One of the best parts of the trip was visiting Benedictine houses all across France and Italy. I stayed at famous places like Mont St. Michel, Solemses and Fleury where the relics of St. Benedict are preserved. I visited Subiaco and Monte Cassino where St Benedict lived and worked. I also stopped at more out of the way monasteries. They were high in the Alps, on an island at Venice, in the centre of Rome and by the Sea of Galilee.
At each monastery I was given a warm welcome in the true Benedictine tradition of hospitality. As I stayed with the monks I got firsthand experience of their simple, balanced, and dignified lifestyle. Many people regard monks as extremists, but I learned to see things in a different way. Here was a group of men who decided to live together to pursue a life of prayer, study, and work. They were not the ones who were insane. Instead their quiet sanity made the usual race for money and power seem crazed and crazy.
St. Benedict is celebrated as not only the father of Western monasticism, but because he is patron of Europe and thus the Father of Western Civilisation. Benedict is patron of Europe because his monasteries helped to preserve the ancient Greek and Roman culture after the empire crumbled. Benedict’s disciples founded monasteries that became centers of classical learning throughout the Middle Ages. The monasteries also became the hubs of health care, justice and the arts. Benedict’s rule fostered a primitive form of democracy in an age of tyranny. The rule also established the foundation for a modern understanding of human rights because in the community each person was treated with intrinsic respect and honour. Benedict’s monasteries promoted hard work, gracious manners, self-discipline, and self-respect. The monks taught that these ordinary virtues were part of the call to holiness. Benedict’s civilized communities remind us that personal virtue is vital for a civilisation of decency, order, and peaceful prosperity.
Benedict lived in the sixth century when the Roman Empire was falling into ruins. Our own society is suffering from the same symptoms of decay as ancient Rome. As late Roman type lawlessness, immorality, greed and despair are all around us, so the simple virtues Benedict nurtured are necessary for our time. Benedict’s principles for a good and balanced life are enshrined in the three vows which Benedictine monks and nuns make.
From the three vows of stability, obedience and conversion of life come the balance which we need as individuals, families and as a society.
Stability means being rooted. The Benedictine monk or nun promises to stay committed to his or her monastic community for life. We need this kind of commitment in our marriages and in our communities. To often people are not willing to persevere. When things get rough people bail. Commitment seems to be a dirty word. Stability means getting stuck in and not giving up on a particular community or commitment. Stability means we find God and happiness right where we are, and that we don’t have to flit about after every trend, fashion or new idea.
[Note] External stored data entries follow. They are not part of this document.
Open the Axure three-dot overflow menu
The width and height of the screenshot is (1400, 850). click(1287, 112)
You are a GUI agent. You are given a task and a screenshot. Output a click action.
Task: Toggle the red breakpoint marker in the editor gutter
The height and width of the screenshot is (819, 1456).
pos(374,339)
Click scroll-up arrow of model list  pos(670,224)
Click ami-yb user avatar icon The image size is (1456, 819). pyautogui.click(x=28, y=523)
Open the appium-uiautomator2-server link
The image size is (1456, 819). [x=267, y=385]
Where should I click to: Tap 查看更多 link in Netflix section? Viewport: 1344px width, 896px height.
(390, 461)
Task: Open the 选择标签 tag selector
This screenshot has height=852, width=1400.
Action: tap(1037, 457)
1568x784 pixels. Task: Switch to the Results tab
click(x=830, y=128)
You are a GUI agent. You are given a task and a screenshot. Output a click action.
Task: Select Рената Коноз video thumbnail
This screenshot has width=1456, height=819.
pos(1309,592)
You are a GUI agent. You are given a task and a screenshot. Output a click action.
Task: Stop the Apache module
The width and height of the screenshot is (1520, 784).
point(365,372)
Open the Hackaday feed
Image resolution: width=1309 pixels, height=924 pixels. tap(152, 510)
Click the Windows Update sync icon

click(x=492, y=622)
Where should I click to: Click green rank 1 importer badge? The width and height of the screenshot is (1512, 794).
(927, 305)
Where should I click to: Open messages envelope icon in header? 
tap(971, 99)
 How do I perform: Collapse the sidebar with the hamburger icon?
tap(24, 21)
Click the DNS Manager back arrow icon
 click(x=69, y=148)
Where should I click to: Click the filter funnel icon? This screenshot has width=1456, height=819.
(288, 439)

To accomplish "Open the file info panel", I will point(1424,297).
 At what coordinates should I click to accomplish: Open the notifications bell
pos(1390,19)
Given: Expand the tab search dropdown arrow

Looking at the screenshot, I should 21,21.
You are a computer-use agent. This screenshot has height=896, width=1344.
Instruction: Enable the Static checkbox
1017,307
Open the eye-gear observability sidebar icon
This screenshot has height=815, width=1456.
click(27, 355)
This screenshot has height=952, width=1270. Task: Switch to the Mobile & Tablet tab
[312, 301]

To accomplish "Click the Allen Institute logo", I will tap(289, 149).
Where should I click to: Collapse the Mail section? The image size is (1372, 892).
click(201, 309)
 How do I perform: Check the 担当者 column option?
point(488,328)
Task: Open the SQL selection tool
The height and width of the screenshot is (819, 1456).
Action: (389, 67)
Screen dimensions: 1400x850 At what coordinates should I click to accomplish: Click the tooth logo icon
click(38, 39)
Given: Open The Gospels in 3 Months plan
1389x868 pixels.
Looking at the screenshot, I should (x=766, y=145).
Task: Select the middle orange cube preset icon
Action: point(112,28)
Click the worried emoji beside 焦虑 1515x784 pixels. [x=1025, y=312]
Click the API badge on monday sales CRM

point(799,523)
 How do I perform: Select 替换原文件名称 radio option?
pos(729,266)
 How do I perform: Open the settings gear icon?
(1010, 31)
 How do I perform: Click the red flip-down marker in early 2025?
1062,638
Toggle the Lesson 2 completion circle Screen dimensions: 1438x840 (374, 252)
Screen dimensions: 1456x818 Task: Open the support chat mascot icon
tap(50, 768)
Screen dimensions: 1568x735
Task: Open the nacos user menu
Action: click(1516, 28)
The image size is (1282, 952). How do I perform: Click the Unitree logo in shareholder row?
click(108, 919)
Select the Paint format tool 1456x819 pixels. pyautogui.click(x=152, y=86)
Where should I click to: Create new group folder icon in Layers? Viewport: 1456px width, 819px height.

Obedience is a harsh word in a society where individualism rules and the pursuit of pleasure seems to be the only guiding principle. However, the root of the word “obey” means “to listen.” True obedience means listening to others with patience and a deep level of understanding. The obedient person is always alert to the spoken and unspoken needs of those around them. Obedience builds peace and understanding in communities. Obedience is vital for the virtuous life to prosper. It is absolutely vital for the spiritual life to prosper. A Christian needs to listen to God, listen to the Scriptures, listen to the Church and listen to the Holy Spirit within us. Then, after listening, comes action.
Conversion of Life is the dynamic vow. The person who seeks conversion of life is always looking for a new way to experience life. This principle does not just mean being converted in the religious sense. It is a way of looking at life that is creative, optimistic, and positive. It sees possibilities, not problems. It gives people the benefit of the doubt. It is always seeking to convert the difficulties of life into opportunities for growth. The person who vows to follow conversion of life wants not only religious conversion. He wants to be totally converted as a person and then to convert the whole world from death and despair to new life and hope.
These three principles are not just for monks and nuns. They can be applied to our families, our businesses, our schools, parishes and local communities.